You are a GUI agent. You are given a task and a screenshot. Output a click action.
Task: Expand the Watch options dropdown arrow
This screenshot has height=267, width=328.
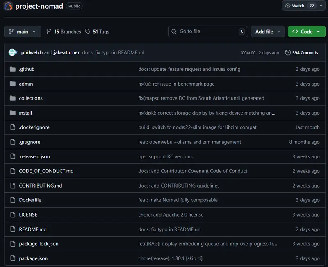pos(321,6)
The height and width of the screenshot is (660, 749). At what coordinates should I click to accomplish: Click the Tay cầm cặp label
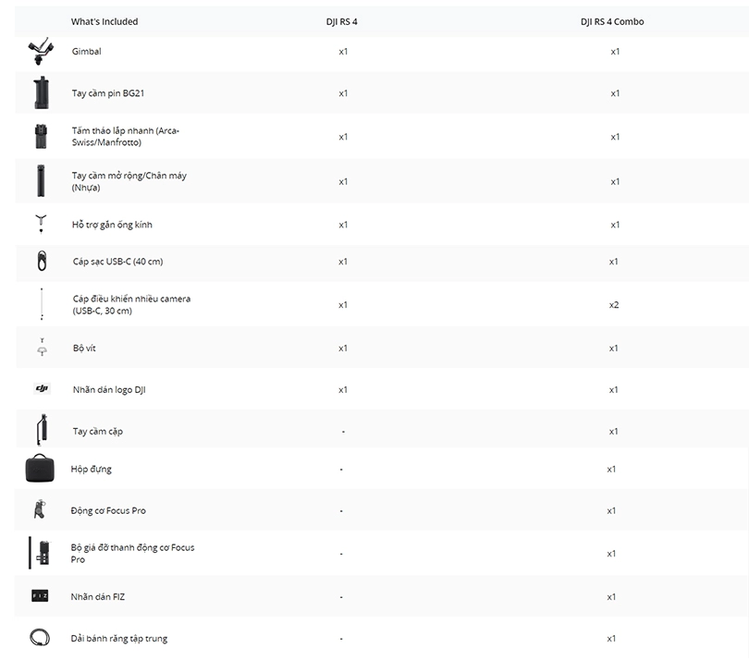(x=98, y=432)
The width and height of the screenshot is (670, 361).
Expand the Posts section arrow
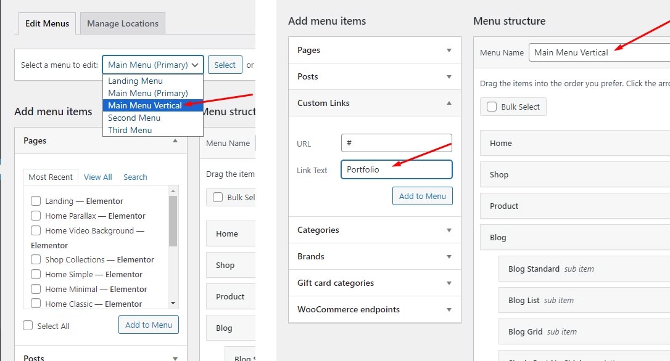(449, 77)
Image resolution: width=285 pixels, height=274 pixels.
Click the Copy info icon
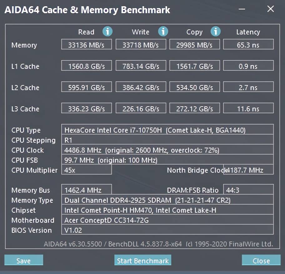(216, 31)
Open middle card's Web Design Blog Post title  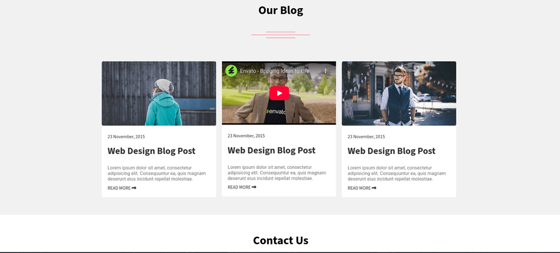271,150
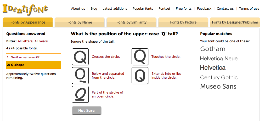Click the 'Crosses the circle.' text link
The width and height of the screenshot is (265, 121).
tap(106, 57)
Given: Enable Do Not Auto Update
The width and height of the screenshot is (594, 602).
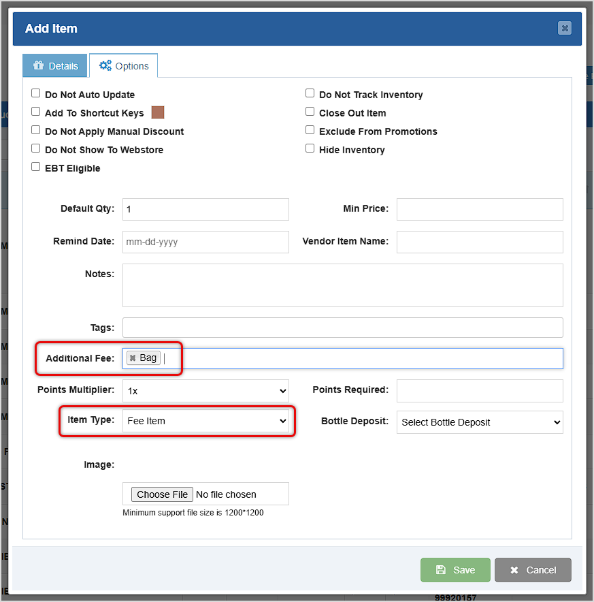Looking at the screenshot, I should pos(35,93).
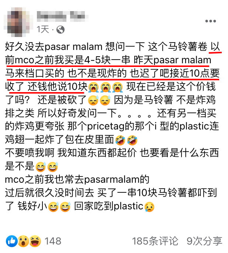
Task: Click the final crying emoji after plastic
Action: pyautogui.click(x=149, y=206)
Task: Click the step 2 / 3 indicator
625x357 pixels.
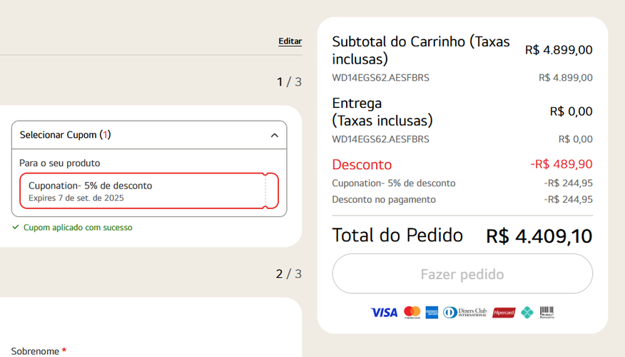Action: 288,273
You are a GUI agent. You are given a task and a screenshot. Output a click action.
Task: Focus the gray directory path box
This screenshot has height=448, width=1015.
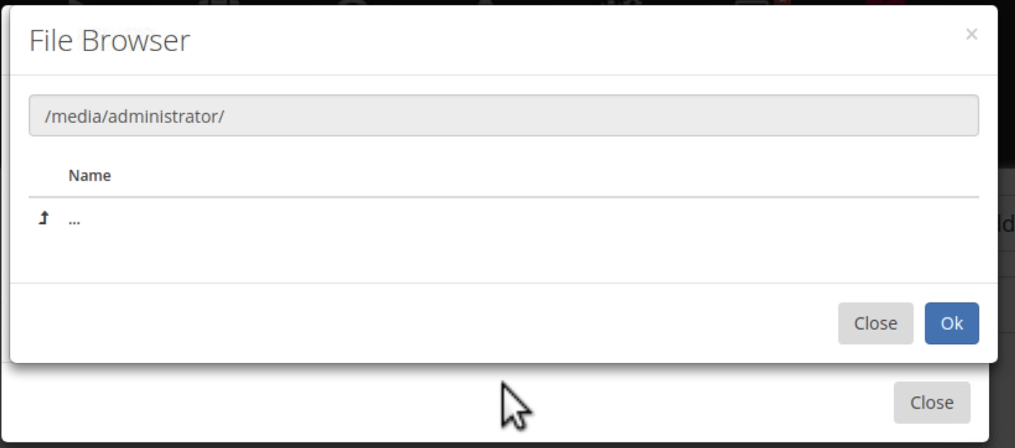[x=503, y=115]
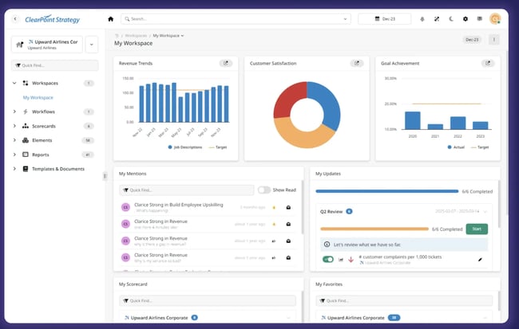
+ + + + + + +
# EXERCISE
Where the line containing "625x357 pixels." appears in the records above, begin copying and continue exactly through the last line, with nothing else; omit every picture.

# RESULT OF THE TASK
625x357 pixels.
Action: 288,273
You are a GUI agent. You are given a task and a screenshot. Output a click action.
Task: Focus the gray directory path box
This screenshot has height=448, width=1015.
[x=503, y=115]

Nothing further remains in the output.